Friday, January 24, 2014

PEB scam: Why won’t Shivraj Chouhan order a CBI probe?

Bhopal: Even as Chief Minister Shivraj Singh Chouhan refuses to seek a CBI inquiry into the Professional Examination Board scam, new revelations are embarrassing the ruling party in Madhya Pradesh.

Madhya Pradesh Chief Minister Shivra Singh Chouhan. AFP

Madhya Pradesh Chief Minister Shivra Singh Chouhan. AFP

Chouhan himself admits the scandal is a big blot on the BJP's 10-year rule.

The Special Task Force (STF) of Madhya Pradesh Police, which is conducting investigations into the scam, presented its preliminary inquiry report before the sessions judge in Bhopal. The STF has claimed that key employees of the PEB have admitted to having collected several crores of rupees to help candidates clear the entrance tests for medical and engineering colleges in the state through unfair means. More money changed hands to help candidates clear the tests for recruitment to many departments including the police department.

Leaders of the Opposition and the ruling party have expressed shock at the inquiry being carried out by the STF despite several police officers involved in the scam and many policemen having been recruited via PEB. The skepticism rises because the STF keeps making selective leaks through the media.

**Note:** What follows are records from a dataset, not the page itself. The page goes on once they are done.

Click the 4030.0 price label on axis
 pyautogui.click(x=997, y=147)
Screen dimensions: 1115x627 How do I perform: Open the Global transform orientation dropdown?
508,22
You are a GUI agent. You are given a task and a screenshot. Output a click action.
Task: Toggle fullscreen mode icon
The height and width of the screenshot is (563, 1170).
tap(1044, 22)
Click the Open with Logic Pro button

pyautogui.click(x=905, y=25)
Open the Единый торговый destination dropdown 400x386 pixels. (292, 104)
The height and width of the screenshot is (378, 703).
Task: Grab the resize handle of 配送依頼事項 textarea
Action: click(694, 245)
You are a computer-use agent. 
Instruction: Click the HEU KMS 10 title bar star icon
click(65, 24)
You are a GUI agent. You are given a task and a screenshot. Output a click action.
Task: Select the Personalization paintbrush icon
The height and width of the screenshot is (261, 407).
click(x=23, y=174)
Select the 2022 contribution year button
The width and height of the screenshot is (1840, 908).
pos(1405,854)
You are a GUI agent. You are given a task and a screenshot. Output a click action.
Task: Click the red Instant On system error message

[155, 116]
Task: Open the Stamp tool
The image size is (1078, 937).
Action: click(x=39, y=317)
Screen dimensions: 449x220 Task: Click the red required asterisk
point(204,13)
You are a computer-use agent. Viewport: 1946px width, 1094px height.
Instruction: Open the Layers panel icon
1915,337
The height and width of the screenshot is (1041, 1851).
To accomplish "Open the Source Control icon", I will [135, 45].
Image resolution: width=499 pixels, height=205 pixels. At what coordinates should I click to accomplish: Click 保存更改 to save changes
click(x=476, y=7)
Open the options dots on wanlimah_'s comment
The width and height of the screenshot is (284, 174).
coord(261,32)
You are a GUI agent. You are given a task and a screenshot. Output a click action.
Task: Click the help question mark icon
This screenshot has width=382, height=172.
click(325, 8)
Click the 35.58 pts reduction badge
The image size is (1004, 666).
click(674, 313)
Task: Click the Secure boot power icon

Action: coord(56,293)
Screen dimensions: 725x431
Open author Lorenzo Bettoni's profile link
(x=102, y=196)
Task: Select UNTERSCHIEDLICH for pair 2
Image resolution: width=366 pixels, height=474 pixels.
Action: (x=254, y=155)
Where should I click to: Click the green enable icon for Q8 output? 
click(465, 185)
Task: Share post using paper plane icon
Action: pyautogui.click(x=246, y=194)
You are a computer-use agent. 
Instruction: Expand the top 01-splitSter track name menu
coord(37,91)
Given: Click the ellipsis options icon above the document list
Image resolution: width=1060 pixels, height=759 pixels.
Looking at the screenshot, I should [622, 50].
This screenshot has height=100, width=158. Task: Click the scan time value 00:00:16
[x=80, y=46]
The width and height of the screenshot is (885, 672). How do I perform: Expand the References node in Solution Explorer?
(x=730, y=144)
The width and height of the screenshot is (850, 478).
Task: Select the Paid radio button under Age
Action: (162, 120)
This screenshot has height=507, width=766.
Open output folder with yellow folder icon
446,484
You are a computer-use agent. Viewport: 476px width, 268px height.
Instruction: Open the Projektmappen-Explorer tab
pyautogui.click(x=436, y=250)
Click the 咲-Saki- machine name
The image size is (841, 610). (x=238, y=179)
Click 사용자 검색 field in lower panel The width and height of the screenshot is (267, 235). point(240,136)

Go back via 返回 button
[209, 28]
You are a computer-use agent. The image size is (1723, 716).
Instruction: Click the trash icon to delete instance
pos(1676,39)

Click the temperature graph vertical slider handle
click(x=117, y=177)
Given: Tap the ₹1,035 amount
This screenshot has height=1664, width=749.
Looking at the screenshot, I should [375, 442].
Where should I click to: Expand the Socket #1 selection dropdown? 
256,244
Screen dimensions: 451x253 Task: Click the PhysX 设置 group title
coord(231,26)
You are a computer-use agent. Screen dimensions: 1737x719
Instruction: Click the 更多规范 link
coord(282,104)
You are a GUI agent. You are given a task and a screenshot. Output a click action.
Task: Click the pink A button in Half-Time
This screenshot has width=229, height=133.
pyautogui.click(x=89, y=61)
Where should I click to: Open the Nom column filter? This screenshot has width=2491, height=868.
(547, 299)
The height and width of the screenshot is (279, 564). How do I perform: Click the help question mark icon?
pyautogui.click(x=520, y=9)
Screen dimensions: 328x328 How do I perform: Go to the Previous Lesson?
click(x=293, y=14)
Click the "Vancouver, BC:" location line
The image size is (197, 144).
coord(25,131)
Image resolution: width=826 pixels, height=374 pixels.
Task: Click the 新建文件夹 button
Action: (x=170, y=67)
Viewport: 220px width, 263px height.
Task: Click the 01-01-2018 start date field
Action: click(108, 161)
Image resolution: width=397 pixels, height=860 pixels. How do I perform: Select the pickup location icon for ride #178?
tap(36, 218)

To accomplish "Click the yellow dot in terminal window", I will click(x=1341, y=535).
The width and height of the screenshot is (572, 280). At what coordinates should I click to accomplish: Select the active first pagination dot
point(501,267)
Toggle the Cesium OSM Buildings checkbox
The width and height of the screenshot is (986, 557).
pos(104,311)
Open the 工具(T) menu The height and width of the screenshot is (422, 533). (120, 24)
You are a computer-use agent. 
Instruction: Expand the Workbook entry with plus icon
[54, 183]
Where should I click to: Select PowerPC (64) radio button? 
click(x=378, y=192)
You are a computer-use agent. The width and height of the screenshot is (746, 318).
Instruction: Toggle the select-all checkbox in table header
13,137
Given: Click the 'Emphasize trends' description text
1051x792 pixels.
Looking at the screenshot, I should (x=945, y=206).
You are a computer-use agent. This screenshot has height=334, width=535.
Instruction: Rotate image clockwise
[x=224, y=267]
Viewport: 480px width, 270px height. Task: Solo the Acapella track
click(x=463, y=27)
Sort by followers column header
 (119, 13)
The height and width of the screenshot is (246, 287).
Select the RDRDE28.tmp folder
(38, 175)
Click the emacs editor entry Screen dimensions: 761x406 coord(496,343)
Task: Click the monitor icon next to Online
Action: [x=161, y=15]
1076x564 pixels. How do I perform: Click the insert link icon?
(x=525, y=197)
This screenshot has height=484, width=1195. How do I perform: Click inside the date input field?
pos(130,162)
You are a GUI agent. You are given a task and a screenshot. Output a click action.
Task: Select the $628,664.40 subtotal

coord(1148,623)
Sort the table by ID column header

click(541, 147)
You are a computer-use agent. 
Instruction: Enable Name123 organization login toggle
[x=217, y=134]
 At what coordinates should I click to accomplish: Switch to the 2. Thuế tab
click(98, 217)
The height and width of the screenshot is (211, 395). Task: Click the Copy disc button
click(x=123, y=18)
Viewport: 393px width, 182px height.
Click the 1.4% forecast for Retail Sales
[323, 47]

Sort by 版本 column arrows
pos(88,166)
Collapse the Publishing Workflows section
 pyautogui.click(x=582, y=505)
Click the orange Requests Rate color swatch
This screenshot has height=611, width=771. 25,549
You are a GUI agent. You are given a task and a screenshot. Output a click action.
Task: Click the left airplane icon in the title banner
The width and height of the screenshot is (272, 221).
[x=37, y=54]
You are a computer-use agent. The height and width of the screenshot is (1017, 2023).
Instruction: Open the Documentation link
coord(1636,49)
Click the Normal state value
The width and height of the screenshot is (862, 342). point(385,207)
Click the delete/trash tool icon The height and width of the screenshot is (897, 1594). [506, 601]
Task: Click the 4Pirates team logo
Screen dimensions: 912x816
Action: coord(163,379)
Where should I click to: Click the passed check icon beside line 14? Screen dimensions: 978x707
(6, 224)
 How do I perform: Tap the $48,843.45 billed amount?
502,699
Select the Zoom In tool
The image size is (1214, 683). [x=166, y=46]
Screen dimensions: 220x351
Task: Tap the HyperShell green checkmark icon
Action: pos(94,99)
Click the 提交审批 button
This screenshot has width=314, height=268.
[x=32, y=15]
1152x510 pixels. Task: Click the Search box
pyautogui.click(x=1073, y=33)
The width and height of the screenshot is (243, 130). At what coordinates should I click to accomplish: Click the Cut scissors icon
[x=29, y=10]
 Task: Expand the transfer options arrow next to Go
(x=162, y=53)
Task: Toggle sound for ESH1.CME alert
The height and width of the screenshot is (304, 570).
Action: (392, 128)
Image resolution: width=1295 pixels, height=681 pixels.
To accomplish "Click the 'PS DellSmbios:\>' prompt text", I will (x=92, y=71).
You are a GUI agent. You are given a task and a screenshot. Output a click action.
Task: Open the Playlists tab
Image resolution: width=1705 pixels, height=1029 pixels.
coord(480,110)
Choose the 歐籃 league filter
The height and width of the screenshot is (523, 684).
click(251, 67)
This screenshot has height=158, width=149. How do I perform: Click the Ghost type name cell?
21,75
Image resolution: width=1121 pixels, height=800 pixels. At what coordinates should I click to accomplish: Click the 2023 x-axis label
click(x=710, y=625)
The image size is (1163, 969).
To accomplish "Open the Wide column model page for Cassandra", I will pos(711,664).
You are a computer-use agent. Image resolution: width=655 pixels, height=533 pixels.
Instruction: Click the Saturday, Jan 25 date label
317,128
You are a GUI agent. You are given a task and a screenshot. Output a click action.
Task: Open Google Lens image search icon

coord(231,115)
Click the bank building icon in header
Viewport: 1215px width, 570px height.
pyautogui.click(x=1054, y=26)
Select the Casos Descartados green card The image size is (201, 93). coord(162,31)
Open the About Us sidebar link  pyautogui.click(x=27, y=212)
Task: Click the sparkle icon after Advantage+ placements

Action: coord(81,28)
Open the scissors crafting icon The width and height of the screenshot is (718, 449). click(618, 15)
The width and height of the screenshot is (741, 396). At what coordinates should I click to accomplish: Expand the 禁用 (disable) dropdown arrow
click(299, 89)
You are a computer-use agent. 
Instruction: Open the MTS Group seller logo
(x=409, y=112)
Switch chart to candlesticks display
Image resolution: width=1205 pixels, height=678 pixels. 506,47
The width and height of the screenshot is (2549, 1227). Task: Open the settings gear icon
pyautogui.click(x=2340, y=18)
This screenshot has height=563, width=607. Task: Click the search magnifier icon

Thousands of students gained degrees unfairly and thousands of government jobs have been handed to ineligible candidates through the scam. The Congress demanded a CBI inquiry but Chouhan's stand on corruption got the state assembly's approval when Speaker RS Sharma disallowed questions from Congressmen.

The government managed to avoid a debate on the issue like it did in the earlier assembly. Chouhan, who admitted in the House that nearly 1000 people were recruited through unfair means, keeps talking of "zero tolerance" against corruption but has refused to hand over the issue to the CBI despite demands from senior BJP leaders like Uma Bharti.

Besides policemen, bureaucrats, politicians from the ruling and opposition parties, power brokers and business tycoons have all been party to the scandal. Of nearly 200 people booked for involvement include the influential former minister, Laxmikant Sharma who was defeated in the recent assembly elections. The others facing the heat are a DIG of police RK Shivhare and IAS officer KC Jain. Sharma was accused of promoting Dr Pankaj Trivedi as controller of PEB ignoring the objections from bureaucrats. Trivedi was promoted on the recommendation of mining baron Sudhir Sharma who has been a key financier of BJP.

Dhanraj Yadav, Officer on Special Duty (OSD) to Governor Ram Naresh Yadav was also among 129 named in the FIR. The Minister's name figured in the data recovered from PEB's chief system analyst Nitin Mohindra. The list of accused also includes Congress leader Sanjeev Saxena.

In 1970 the state government formed a board to conduct entrance examinations for the government medical colleges. Another board was formed in 1981 for engineering colleges. The PEB formed in 1982 replaced both these boards. With the commercialisation of professional education in 2002 insiders breached the system for fraudulent admissions.

In 2005 the BJP government handed the PEB the recruitment examinations for the personnel for various departments. This turned it into a milch cow and exploiters formed an organised racket. Now recruitments to 40 departments are controlled by the PEB.

With the proliferation of private medical and engineering colleges from 2004 onwards, the PEB started conducting examinations for 50 percent of their seats. Here the college owners played a trick. They got good "scorers" to appear for these tests. On clearing the test they withdrew on the last date leaving the field open for the promoters to sell the seats for hefty donations.

With more engineering colleges opening the insiders helped them at the expense of deserving students. The private medical colleges also started post-graduation courses infiltrating into the government colleges through unfair means.

When the 'recruitment mafia' realised that though it could help candidates pass the theory test for police department it could not help them clear the physical test, they got fitness norms diluted. In some cases they even managed to get the fitness test abolished.

While the college admissions fetched the middlemen anything between Rs 5 to 50 lakh per candidate the recruitment racket fetched them Rs 1 to 10 lakh for each candidate.